Ihre ''Spende" ein sehr begehrtes Gut:

Wenn Sie sich in den Finger stechen, sehen sie rot. Die im Blut enthaltenen Erythrozyten - rote Blutkörperchen - lassen den Saft des Lebens in einem wunderschönen Rubinrot erscheinen. Zu 55% besteht Blut aber als Plasma, weclches eine wichtige Funktion in der Notfallmedizin und bei Behandlungen vieler Erkrankungen spielt. So lange man Blutplasma nicht gentechnisch herstellen kann, sind Ärzte auf die freiwillige Spende angewiesen. Aus dem gespendeten Plasma werden lebenswichtige Medikamente wie etwa zur behandlung lebensbedrohlicher Infektionen, großflächige Wunden oder auch zur Bekämpfung von Schwangerschaftskomplikationen hergestellt. www.europlasma.at geht davon aus, das über 80% aller Österreicher zumindest einmal in ihrem Leben auf eine Blutplasmaspende eines anderen angewiesen sind.
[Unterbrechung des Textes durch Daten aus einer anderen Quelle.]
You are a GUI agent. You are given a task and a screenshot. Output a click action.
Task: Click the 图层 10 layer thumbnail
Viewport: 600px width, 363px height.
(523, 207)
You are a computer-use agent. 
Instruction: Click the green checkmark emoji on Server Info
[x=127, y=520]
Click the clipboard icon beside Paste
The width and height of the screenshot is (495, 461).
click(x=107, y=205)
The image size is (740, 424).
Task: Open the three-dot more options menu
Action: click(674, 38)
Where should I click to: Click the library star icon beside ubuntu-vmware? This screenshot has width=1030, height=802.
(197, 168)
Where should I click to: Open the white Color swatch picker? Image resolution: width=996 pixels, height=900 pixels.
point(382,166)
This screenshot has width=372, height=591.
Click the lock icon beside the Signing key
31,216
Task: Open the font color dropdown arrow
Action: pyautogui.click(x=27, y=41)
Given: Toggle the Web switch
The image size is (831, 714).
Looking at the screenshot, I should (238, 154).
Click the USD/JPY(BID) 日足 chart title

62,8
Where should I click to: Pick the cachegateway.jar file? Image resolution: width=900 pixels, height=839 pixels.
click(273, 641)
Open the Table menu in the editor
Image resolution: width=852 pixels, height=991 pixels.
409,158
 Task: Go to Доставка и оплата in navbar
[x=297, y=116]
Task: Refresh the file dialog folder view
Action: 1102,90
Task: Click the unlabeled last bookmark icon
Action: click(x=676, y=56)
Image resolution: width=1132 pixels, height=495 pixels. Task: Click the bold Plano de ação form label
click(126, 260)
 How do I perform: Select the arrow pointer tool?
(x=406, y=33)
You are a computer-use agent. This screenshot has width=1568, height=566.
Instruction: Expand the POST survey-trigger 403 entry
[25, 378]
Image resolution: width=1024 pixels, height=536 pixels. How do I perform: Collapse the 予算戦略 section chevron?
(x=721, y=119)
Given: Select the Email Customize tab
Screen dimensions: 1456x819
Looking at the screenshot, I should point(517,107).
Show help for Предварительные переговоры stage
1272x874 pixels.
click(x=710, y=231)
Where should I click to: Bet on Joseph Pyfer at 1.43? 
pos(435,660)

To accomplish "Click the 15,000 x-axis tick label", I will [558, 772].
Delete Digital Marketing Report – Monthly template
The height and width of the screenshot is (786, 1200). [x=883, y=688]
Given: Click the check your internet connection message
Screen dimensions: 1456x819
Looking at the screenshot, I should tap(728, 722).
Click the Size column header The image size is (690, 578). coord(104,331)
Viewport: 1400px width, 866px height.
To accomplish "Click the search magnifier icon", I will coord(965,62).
Was mit Blut- und Plasmaspenden begann, bekommt schon lange dank dem medizinisch machbaren schön längst neue Dimensionen. So schuf die Intensivmedizin (1968 Harvad Medical School) die Voraussetzungen für die Organentnahme und die Definition des medizinsch kontrollierbaren Hirntod. Hirntote können ihr eigenes Kind noch fertig austragen - die Befruchtung von Hirntoten wird dzt. offiziell  noch aus unterschiedlichen Gründen abgelehnt. Hirntote werden der Würde wegen für die Organexplantation narkotisiert. In der englischen Fachsprache redet man von 'human vegetable' (frei übersetzt, dem menschlichen Gemüse). Der Hirntod wird mit technischen Hilfsmittel gemessen und dokumentiert: Koma, fehlende Spontanatmung, Ausfall der Hirnstammreflexe und Hiernströme (Null-Linien_EEG) ec. Diese Dokumentation hilft bei der Entscheidung, jemanden gehen zu lassen (also nicht länger künstlich am Leben zu erhalten) und/ oder neue Vereinbahrungen zu schaffen für den Zweck, Organe und Zellen für die Transplantationsmedizin zu schaffen. Je nachdem was entnommen wird, kann es sein, das die lebenserhaltenden Geräte erst nach der Transplantation abgeschaltet werden. Das kremieren oder begraben von ganzen Menschen gilt zunehmend häufiger als Verschwendung von Ressourcen. Wie sehr die Bestimmung des Todesmoments dem Zweck der Organbeschaffung dient und welche Schleusen geöffnet werden, wenn  die Todesdefinitionen noch ausgeweitet werden, zeigen in Amerika wirkende Ethiker und Mediziner. Der Teilhirntod umfasst u.a Menschen mit dem Appalischen Syndrom, bei denen durch vorrübergehende Sauerstoffmangel ausschließlich die Großhirnrinde ausgefallen ist. Dabei können Appaliker mit intensiven Therapien und glücklichem Verlauf das Bewußtsein wieder erlangen.  : Haut,

laut www.axxarc.de > projektdatenbank> umwelt geht es um das Projekt XV-S10r - Fötennutzung

In diesem 2013 gestarteten Forschungsprojekt werden verschiedene Möglichkeiten des nutzbaren Umgangs mit abgetriebenen Föten untersucht. Aufgrund der hohen Kosten für den Entsorgungsprozess der biologischen Masse werden Recyclingsstrategien und nachhaltige Kontrollstrukturen entwickelt, um letztendlich den deutschen Steuerzahler erheblich zu entlasten.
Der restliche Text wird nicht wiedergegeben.